Management of chronic myeloid leukemia in 2025

Chronic myeloid leukemia (CML) has an annual incidence of approximately two cases per 100,000. The reduction in annual mortality from 10%–20% to 1% with BCR::ABL1 tyrosine kinase inhibitors (TKIs) has resulted in an increased prevalence in the United States of an estimated 150,000 cases in 2025. This translates into a worldwide estimated prevalence of approximately 5 million cases, and hence the need to make TKIs available and affordable to all patients. The four main goals of CML therapy are to (1) improve survival; (2) achieve a durable deep molecular response, which may lead to a treatment-free remission status; (3) reduce short- and long-term side effects; and (4) provide good treatment value. Today, the six approved BCR::ABL1 TKIs, five in frontline therapy (imatinib, dasatinib, bosutinib, nilotinib, and asciminib) and all six in later line therapy (including ponatinib), fulfill in one form or another these requirements.
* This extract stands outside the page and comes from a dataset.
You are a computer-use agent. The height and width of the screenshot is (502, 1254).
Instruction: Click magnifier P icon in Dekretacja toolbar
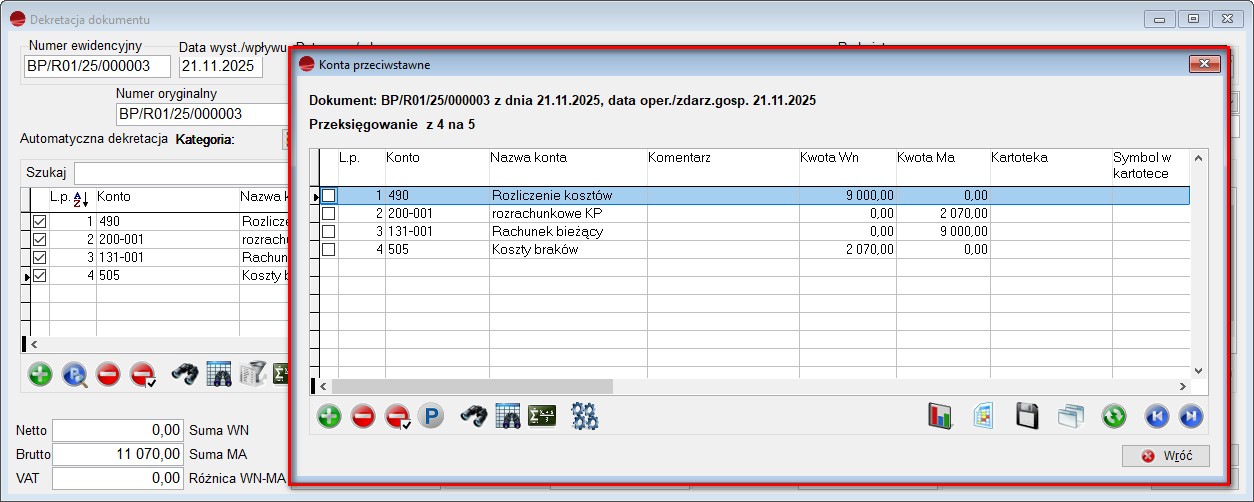tap(75, 374)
Third-generation TKIs that target the ABL1 kinase domain (olverembatinib and ELVN-001) or the myristoyl pocket (TGRX-678 and TERN-701) are under development. Allogeneic hematopoietic stem cell transplantation is a one-time, cost-effective, curative treatment in patients with CML resistant to second-generation TKIs, which is perhaps surprisingly underused in 2025, given the high enthusiasm for it before the development of TKIs. However, serious complications, such as graft-vs-host disease, or death could occur. This review summarizes relevant information concerning the management of CML in 2025, and addresses some CML treatment pathways that became entrenched in the management of CML in the first 15–20 years of TKI experience, which may need to be revisited.